* _Data for the task_:
>>>>>

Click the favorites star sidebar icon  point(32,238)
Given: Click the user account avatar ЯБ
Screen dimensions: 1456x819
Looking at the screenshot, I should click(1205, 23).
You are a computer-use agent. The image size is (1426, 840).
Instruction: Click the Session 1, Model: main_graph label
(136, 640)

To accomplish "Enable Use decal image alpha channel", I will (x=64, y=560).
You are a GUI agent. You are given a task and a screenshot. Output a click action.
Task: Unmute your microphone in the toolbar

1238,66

<<<<<

* _Exercise objective_:
Looking at the records above, which lines contain "agent"? Copy those lines.

* _Exercise result_:
You are a computer-use agent. The image size is (1426, 840).
You are a GUI agent. You are given a task and a screenshot. Output a click action.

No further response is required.